Can you pull out, word for word, everything in the listing from the line containing "What do you see at coordinates (956, 55)" down to the end of the listing?

____________________

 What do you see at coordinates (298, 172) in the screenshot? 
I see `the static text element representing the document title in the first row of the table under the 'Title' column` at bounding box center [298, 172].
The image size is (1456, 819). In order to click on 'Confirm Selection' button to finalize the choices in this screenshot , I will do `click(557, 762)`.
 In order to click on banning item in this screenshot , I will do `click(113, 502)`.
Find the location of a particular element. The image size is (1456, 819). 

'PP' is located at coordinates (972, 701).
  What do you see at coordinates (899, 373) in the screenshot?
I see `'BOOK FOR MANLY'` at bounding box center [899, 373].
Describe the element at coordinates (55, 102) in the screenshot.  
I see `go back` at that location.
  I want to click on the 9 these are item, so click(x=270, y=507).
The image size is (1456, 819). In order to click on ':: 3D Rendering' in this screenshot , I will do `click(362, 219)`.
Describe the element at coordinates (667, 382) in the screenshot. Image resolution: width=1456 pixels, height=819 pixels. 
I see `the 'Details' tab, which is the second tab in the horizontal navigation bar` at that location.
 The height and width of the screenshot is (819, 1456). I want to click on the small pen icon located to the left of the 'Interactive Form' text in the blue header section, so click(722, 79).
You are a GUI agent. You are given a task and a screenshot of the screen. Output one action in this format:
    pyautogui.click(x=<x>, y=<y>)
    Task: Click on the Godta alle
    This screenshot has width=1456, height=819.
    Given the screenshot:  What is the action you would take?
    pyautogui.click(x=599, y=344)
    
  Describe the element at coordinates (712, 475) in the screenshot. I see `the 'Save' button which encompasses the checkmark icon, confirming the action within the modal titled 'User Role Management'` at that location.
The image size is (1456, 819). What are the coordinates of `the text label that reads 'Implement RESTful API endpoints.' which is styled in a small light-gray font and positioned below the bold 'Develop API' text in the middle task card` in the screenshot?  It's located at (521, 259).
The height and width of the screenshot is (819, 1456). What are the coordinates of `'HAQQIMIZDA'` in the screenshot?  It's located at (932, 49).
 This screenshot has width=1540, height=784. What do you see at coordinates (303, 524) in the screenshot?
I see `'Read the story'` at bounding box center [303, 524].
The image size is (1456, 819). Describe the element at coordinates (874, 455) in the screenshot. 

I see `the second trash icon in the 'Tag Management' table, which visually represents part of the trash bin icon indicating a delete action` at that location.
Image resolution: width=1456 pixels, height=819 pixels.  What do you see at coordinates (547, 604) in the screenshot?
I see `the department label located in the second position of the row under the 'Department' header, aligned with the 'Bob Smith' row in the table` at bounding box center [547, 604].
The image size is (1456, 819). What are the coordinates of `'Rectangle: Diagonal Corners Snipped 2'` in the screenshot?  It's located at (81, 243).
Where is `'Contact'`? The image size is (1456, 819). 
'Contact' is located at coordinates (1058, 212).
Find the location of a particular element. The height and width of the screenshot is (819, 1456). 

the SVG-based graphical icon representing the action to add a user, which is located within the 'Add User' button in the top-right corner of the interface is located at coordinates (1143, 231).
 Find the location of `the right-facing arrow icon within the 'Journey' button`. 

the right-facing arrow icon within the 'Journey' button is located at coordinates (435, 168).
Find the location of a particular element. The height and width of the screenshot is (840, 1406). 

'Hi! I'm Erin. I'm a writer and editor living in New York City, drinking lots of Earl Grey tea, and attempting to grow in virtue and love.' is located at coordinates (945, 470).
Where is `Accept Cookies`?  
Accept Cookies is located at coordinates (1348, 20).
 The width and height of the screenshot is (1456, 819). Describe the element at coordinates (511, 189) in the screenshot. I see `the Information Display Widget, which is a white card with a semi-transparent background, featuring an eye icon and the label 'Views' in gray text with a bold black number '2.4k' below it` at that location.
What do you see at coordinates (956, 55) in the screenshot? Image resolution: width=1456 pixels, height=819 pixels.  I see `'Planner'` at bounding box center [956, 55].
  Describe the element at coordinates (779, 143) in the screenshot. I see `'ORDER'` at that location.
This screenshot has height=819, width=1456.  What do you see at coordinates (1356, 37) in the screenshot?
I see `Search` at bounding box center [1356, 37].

____________________

- **Response for this exercise**
What do you see at coordinates (956, 55) in the screenshot? Image resolution: width=1456 pixels, height=819 pixels.  I see `'Planner'` at bounding box center [956, 55].
  Describe the element at coordinates (779, 143) in the screenshot. I see `'ORDER'` at that location.
This screenshot has height=819, width=1456.  What do you see at coordinates (1356, 37) in the screenshot?
I see `Search` at bounding box center [1356, 37].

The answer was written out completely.